(Beginning of Data extracts)

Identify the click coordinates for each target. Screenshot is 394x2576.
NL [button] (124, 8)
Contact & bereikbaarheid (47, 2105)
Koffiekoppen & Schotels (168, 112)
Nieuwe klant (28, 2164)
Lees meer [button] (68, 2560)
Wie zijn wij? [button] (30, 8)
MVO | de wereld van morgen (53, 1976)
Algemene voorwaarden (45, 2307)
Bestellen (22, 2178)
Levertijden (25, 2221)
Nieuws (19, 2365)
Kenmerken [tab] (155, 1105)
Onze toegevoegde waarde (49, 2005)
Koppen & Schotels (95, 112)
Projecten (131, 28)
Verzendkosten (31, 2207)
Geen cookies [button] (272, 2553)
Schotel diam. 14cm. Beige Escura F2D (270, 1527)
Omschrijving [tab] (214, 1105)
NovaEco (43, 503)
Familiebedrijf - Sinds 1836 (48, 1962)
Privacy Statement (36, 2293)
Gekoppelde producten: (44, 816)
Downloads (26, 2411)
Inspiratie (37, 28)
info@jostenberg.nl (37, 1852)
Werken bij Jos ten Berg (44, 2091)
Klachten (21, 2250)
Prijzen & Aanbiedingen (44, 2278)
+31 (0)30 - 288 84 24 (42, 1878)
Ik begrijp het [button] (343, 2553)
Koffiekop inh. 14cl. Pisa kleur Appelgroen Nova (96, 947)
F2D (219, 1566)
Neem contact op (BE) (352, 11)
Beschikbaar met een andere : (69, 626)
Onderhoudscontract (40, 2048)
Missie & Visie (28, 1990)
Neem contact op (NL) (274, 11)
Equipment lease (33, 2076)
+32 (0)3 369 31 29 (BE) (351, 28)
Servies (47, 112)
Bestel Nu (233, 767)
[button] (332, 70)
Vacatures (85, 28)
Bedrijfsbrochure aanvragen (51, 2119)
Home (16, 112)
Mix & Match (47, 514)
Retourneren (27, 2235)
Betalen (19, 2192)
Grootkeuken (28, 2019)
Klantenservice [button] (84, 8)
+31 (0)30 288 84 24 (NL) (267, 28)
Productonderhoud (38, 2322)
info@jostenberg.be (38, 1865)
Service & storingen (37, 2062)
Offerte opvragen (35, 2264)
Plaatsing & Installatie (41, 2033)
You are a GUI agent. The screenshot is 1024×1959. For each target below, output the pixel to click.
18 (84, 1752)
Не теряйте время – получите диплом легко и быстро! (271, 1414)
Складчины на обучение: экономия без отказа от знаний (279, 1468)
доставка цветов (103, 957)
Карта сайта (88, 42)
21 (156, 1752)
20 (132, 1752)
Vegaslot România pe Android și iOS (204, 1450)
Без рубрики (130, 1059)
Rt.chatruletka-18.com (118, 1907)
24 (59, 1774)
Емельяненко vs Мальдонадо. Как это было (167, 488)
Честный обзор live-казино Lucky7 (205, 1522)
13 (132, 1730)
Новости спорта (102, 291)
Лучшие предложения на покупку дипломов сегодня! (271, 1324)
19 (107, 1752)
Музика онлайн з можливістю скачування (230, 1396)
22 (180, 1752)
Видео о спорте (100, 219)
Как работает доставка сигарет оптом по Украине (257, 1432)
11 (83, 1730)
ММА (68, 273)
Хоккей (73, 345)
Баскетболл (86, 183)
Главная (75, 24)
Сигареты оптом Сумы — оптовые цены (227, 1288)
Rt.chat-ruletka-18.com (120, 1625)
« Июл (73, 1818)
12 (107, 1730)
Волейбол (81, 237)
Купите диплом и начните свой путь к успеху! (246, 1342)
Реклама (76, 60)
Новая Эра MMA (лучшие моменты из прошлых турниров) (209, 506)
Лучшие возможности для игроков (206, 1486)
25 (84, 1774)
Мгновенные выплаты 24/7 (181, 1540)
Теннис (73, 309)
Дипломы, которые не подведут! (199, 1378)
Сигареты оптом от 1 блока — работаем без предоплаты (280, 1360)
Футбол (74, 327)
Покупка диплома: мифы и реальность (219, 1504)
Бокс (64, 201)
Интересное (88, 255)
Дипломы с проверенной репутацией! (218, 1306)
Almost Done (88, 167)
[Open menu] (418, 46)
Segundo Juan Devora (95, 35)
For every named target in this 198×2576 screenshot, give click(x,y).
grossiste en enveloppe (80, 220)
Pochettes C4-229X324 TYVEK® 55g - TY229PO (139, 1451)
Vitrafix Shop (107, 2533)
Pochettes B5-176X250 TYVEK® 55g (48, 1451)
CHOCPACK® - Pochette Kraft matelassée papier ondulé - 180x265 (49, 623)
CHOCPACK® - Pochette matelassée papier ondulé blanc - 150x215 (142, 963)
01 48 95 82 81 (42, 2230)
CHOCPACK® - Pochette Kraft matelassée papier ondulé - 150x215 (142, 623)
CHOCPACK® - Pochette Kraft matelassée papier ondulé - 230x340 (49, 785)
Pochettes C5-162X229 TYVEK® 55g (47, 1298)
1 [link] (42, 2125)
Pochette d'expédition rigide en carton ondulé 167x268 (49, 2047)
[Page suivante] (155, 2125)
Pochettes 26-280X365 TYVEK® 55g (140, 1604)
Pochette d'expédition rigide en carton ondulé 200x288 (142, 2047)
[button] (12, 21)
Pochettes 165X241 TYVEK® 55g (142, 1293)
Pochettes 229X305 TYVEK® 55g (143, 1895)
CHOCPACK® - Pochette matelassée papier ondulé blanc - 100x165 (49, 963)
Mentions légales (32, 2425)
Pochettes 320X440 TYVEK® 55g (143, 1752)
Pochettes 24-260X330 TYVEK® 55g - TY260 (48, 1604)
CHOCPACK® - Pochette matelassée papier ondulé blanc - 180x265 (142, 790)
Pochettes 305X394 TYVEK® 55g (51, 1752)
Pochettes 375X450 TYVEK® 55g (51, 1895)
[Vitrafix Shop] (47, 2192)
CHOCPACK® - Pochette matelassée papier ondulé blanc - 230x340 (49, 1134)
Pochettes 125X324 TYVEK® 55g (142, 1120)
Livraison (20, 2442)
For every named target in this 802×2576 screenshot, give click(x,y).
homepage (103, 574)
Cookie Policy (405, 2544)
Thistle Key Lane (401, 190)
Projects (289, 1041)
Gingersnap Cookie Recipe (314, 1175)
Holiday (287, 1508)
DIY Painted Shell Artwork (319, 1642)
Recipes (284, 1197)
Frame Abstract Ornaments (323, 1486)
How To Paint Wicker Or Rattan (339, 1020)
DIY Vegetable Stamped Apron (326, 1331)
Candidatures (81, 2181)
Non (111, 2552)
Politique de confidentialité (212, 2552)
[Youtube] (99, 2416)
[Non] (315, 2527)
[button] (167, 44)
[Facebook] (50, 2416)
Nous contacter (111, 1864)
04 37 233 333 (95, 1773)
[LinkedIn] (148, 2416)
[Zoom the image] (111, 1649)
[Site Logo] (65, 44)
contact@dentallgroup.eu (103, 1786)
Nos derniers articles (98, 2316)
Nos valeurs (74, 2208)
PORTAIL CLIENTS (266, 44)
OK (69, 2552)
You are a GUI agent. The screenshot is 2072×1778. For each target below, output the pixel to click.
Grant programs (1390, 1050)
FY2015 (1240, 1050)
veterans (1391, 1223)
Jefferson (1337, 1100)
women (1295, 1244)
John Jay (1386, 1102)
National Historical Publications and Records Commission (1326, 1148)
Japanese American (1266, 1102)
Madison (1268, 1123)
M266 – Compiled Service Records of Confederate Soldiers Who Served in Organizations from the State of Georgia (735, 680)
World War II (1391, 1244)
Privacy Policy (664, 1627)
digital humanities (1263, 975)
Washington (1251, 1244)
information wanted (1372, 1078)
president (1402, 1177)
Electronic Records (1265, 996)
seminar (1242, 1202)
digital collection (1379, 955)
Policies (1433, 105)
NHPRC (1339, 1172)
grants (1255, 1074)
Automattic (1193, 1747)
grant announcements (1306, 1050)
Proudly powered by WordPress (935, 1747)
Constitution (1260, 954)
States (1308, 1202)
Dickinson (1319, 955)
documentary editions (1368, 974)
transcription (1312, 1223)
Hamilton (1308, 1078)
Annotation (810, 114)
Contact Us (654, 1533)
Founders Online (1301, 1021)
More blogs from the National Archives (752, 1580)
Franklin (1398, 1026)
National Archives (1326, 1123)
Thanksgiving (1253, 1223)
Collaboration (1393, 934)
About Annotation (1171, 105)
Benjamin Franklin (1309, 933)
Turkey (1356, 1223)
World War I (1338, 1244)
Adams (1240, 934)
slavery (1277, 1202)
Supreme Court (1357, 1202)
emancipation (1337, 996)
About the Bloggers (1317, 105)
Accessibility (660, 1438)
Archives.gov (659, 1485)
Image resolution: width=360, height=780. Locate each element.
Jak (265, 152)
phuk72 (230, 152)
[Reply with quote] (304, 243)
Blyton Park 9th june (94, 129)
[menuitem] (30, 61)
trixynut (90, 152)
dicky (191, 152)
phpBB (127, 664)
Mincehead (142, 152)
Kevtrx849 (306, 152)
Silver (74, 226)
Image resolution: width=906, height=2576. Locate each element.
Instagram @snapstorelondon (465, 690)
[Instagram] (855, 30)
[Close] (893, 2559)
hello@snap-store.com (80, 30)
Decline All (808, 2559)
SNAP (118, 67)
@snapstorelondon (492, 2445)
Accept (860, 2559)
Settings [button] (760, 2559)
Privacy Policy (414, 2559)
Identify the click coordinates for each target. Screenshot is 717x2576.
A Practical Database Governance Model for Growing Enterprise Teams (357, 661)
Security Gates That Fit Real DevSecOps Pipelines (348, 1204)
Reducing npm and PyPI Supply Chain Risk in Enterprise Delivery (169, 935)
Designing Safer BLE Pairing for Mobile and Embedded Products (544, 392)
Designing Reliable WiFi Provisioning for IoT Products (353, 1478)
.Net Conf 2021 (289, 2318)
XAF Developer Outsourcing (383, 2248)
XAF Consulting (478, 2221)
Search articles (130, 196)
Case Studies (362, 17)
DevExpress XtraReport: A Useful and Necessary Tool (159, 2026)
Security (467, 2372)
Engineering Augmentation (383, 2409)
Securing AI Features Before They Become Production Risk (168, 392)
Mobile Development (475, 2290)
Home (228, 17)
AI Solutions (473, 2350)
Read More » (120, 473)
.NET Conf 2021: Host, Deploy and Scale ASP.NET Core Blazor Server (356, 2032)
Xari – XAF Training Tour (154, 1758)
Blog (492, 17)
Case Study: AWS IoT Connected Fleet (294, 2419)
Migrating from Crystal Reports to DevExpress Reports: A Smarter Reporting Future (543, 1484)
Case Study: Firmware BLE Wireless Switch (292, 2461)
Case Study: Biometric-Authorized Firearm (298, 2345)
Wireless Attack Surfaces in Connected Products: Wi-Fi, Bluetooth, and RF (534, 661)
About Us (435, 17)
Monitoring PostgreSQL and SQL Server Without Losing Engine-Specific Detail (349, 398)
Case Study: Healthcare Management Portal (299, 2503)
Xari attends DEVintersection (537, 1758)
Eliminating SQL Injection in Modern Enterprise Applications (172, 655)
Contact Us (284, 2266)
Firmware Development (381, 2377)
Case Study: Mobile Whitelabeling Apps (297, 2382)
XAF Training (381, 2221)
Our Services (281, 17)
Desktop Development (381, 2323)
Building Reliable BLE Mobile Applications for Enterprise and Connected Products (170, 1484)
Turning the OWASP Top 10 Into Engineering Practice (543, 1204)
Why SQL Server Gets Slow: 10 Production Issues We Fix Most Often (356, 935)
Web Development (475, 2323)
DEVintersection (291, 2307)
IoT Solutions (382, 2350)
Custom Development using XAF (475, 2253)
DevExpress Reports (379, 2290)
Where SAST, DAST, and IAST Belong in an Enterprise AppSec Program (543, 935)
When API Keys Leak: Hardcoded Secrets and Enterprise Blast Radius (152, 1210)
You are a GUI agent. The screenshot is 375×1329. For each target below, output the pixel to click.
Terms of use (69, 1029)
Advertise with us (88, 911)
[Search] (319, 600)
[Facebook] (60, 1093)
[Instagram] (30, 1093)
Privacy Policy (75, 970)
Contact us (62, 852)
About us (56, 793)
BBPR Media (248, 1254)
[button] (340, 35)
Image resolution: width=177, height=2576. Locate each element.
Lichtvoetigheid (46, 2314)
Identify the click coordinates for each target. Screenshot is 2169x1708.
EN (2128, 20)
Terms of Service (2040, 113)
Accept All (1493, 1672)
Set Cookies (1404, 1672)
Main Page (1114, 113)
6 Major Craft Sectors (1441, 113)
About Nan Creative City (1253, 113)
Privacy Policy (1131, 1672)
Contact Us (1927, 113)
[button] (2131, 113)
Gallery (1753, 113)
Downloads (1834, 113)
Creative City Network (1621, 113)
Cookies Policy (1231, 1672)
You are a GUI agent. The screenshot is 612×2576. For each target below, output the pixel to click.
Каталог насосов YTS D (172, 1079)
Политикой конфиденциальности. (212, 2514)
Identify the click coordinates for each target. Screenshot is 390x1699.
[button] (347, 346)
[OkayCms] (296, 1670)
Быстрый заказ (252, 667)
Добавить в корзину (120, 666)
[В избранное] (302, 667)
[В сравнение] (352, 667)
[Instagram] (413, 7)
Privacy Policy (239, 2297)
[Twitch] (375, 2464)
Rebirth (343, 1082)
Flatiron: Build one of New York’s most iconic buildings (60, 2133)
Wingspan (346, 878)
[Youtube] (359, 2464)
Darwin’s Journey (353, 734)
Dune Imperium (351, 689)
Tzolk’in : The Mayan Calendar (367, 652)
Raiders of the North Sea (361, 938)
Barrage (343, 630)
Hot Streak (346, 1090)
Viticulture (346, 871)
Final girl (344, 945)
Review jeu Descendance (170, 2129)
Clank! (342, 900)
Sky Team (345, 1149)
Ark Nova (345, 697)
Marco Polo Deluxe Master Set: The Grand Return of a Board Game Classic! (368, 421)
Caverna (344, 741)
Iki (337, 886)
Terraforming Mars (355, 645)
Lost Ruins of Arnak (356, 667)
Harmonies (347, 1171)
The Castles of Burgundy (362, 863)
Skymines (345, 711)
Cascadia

(End of Data extracts)

**What you should do**
Look above for the line containing "Rebirth (343, 1082)". Return it and each line after it exactly, through the last line, and nothing more.

**Answer box**
Rebirth (343, 1082)
Flatiron: Build one of New York’s most iconic buildings (60, 2133)
Wingspan (346, 878)
[Youtube] (359, 2464)
Darwin’s Journey (353, 734)
Dune Imperium (351, 689)
Tzolk’in : The Mayan Calendar (367, 652)
Raiders of the North Sea (361, 938)
Barrage (343, 630)
Hot Streak (346, 1090)
Viticulture (346, 871)
Final girl (344, 945)
Review jeu Descendance (170, 2129)
Clank! (342, 900)
Sky Team (345, 1149)
Ark Nova (345, 697)
Marco Polo Deluxe Master Set: The Grand Return of a Board Game Classic! (368, 421)
Caverna (344, 741)
Iki (337, 886)
Terraforming Mars (355, 645)
Lost Ruins of Arnak (356, 667)
Harmonies (347, 1171)
The Castles of Burgundy (362, 863)
Skymines (345, 711)
Cascadia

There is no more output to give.